2 Time series analyses

2.1 Basic TSA

“order is essentially the arrival of redundancy in a system, a reduction of possibilities”

— Von Föerster (2003)

In this course we will not discuss the type of linear time series models known as Autoregressive Models (e.g. AR, ARMA, ARiMA, ARfiMA) summarised on this Wikipedia page on timeseries. There are many extensions to these linear models, check the CRAN Task View on Time Series Analysis to learn more (e.g. about package zoo and forecast). We will in fact be discussing a lot of methods in a book the Wiki page refers to for ‘Further references on non-linear time series analysis’: Nonlinear Time Series Analysis by Kantz & Schreiber. You do not need to buy the book, but it can be a helpful reference if you want to go beyond the formal level (= mathematics) used in this course. Some of the packages we use are based on the accompanying software to the book TiSEAN which is written in C and Fortran and can be called from the command line (Windows / Linux).

Three time series

We are going to analyse 3 different time series using different techniques. The goal is to describe the dynamics, temporal patterns (if any) and perhaps other interesting characteristics of these time series.

Importing data

Two ways:

A. By downloading:

  1. Follow the link, e.g. for series.xlsx.
  2. On the Github page, find a button marked Download (or Raw for text files).
  3. Download the file
  4. Load it into R using the code below
library(rio)
series <- rio::import("series.xlsx")

B. By importing from Github:

  1. Copy the url associated with the Download button on Github (right-click).
  2. The copied path should contain the word ‘raw’ somewhere in the url.
  3. Call rio::import(url)
library(rio)
series <- rio::import("https://github.com/complexity-methods/CSA-assignments/raw/master/assignment_data/BasicTSA_arma/series.xlsx")
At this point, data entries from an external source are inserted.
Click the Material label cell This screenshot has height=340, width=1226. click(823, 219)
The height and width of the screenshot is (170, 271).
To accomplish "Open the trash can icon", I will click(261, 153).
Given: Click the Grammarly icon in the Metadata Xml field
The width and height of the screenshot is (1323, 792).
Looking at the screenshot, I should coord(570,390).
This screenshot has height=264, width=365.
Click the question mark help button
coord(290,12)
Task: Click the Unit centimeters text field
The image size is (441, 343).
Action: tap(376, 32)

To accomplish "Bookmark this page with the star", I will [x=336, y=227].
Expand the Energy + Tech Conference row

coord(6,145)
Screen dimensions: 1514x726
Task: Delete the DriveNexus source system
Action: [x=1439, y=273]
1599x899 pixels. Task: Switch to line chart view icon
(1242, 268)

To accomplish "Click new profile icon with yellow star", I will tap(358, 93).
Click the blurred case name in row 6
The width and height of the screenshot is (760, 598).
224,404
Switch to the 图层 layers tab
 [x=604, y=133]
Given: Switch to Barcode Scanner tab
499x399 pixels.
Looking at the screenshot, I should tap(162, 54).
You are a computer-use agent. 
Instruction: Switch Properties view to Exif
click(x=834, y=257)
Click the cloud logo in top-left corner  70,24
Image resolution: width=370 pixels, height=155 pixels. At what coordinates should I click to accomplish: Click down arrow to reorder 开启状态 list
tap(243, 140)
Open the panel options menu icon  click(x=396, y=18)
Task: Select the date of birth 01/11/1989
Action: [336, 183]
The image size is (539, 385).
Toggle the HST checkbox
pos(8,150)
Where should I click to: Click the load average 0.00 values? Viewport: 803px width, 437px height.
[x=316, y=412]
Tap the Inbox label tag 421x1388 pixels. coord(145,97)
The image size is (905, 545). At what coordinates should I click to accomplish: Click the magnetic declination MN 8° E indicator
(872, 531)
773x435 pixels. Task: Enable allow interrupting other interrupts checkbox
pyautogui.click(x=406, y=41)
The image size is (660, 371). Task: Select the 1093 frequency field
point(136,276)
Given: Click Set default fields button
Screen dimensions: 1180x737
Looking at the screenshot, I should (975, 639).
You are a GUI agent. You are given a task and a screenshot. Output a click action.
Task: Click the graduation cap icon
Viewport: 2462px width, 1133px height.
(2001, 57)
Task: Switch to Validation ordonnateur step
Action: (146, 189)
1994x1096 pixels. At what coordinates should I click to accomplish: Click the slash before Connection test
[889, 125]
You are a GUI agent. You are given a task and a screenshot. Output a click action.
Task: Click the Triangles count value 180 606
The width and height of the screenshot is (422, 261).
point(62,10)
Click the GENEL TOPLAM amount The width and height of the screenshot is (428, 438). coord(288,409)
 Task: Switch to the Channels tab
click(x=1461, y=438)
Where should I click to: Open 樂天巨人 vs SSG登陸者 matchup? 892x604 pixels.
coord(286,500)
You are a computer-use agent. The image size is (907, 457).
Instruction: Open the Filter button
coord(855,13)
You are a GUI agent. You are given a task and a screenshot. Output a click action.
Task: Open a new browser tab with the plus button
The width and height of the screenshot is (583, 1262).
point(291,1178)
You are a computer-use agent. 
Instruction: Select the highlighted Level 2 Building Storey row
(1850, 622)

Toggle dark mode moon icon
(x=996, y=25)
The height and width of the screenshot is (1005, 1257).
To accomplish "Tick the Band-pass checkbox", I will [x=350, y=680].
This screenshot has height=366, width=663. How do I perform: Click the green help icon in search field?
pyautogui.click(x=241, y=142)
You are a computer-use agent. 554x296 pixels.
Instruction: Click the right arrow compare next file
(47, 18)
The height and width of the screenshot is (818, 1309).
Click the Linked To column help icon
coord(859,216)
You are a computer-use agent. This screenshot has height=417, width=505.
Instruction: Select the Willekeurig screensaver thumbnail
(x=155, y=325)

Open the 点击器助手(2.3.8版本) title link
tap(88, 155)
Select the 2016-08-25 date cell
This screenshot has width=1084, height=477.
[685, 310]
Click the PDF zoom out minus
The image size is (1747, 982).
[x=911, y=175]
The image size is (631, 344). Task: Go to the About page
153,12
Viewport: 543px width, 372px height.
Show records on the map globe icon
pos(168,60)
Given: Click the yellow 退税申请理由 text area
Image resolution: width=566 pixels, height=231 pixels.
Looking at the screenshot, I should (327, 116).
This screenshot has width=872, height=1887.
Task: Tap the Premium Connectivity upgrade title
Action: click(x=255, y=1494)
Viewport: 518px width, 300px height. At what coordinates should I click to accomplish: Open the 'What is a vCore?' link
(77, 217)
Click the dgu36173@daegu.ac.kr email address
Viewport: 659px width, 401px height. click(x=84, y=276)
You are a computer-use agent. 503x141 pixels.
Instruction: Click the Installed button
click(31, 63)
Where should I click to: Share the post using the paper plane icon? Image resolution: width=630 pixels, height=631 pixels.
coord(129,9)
2.1.1 Level, Fluctuation, and Visualisation

series.xlsx contains three time series TS_1, TS_2 and TS_3 .

Questions

  • As a first step look at the mean and the standard deviation of the three series, rounded to 2 decimals (use mean(), sd(), round()).
    • Suppose these were time series from three different subjects in an experiment, what would you conclude based on the means and SD’s?
  • Let’s visualize these data. See the chapter on plotting time series for all the different options.
    • Does the visual representation of these series correspond to what you expected based on the statistical properties of these series?
    • We’ll examine whether there are different levels in the data using function ts_levels(). Look at the examples in the manual entry of this function to see how to plot the level data.

Answers

  • As a first step look at the mean and the standard deviation of the three series (summary(), sd()).
    • Suppose these were time series from three different subjects in an experiment, what would you conclude based on the means and SD’s?

library(casnet)

# TS1
round(mean(series$TS_1),2)
## [1] 0.51
round(sd(series$TS_1),2)
## [1] 0.35

# TS2
round(mean(series$TS_2),2)
## [1] 0.51
round(sd(series$TS_2),2)
## [1] 0.35

# TS3
round(mean(series$TS_3),2)
## [1] 0.51
round(sd(series$TS_3),2)
## [1] 0.35

# Similar means and SDs rounded to 2 decimal points

  • Let’s visualize these data. See the chapter on plotting time series for all the different options to do this.
    • Does the visual representation of these series correspond to what you expected based on the statistical properties of these series?
    • We’ll examine whether there are different levels in the data using function ts_levels(). Look at the examples in the manual entry of this function to see how to plot the level data.
    • Time series 2 could also be considered to oscillate around a relatively stable level. Try to modify the arguments of ts_levels() so it will return this level.
lvl1 <- ts_levels(series$TS_1)
plot(ts(lvl1$pred$y))
lines(lvl1$pred$p, col="red3", lwd=3)

lvl2 <- ts_levels(series$TS_2)
plot(ts(lvl2$pred$y))
lines(lvl2$pred$p, col="red3", lwd=3)

lvl3 <- ts_levels(series$TS_3)
plot(ts(lvl3$pred$y))
lines(lvl3$pred$p, col="red3", lwd=3)

### Time series 2
### You can set 'changeSensitivity' to a stricter value.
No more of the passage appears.